★★★
Directed by Patricio Guzmán
Starring Patricio Guzmán, Raúl Zurita
Documentary Film review by Colin Lomas
Water is the source of everything; our lives, our history, it has power, it is capable of sustaining life or destroying it, it holds communication from outer space and it defines our future. It is also the longest border to Chile, contrastingly one of the driest places on earth. These aquatic holistic musings are the basis of Patricio Guzmán’s latest part documentary, part spiritual investigation into what makes his homeland what it is.
The first thirty minutes or so of The Pearl Button is an account of what the ocean represents complemented with beautiful imagery of the sea and ice-caps with poetic portrayals of the Andes semi-submerged geography. Although charmingly romantic, a simmering sensation of art-house dread starts to accumulate as the brain begins to wonder whether another hour of this is possible to sit through without cracking open the wine. Luckily however, fascinating interviews with surviving members of the original indigenous Chilean tribes break up the daydream-like ocean fascinations as the movie establishes a structure.
The main turning point of the film is when Guzmán starts to document the arrival of Catholicism and the white Europeans to the country and their utter disregard for the indigenous people. ‘Indian hunters’ were paid ten shillings for every child’s ear they could deliver from the tribes. The shift in focus is intentionally punitive and everything suddenly takes on a much solemner tone. Humanity’s beauty and poetry is abruptly pivoted to humanity’s cruelty and malice, the extremes visually harmonised to the ocean’s comparative calm and ferocity.
The title of the movie itself comes from the payment for which Jemmy Button, a native Yámana, received to travel to England as a freak show piece for a British naval captain. The concept of a tribesman travelling to London in the middle of the industrial revolution is so alien in today’s world that it’s almost impossible to contemplate or truly understand.
Guzmán’s narration is almost hypnotic in its delivery and smartly complements both the holistic and the brutality of the story.

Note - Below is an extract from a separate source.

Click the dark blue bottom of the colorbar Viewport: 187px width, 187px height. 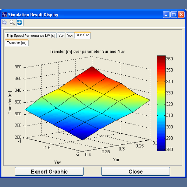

Although the videography and cinematography are on occasion exquisite, there are times when Guzmán allows himself a little too much creative freedom and deviates into artful whimsy. These moments are relatively short however and manage to just about successfully weave into the documentary as a whole.
The Pearl Button feels like an odd film to sit through at times as you’re not sure whether you’re watching an art-house documentary about nature’s beauty or a harrowing critique of humanity’s violence, but then that’s the point. It leaves you scratching your head but is powerful enough to truly get under the skin.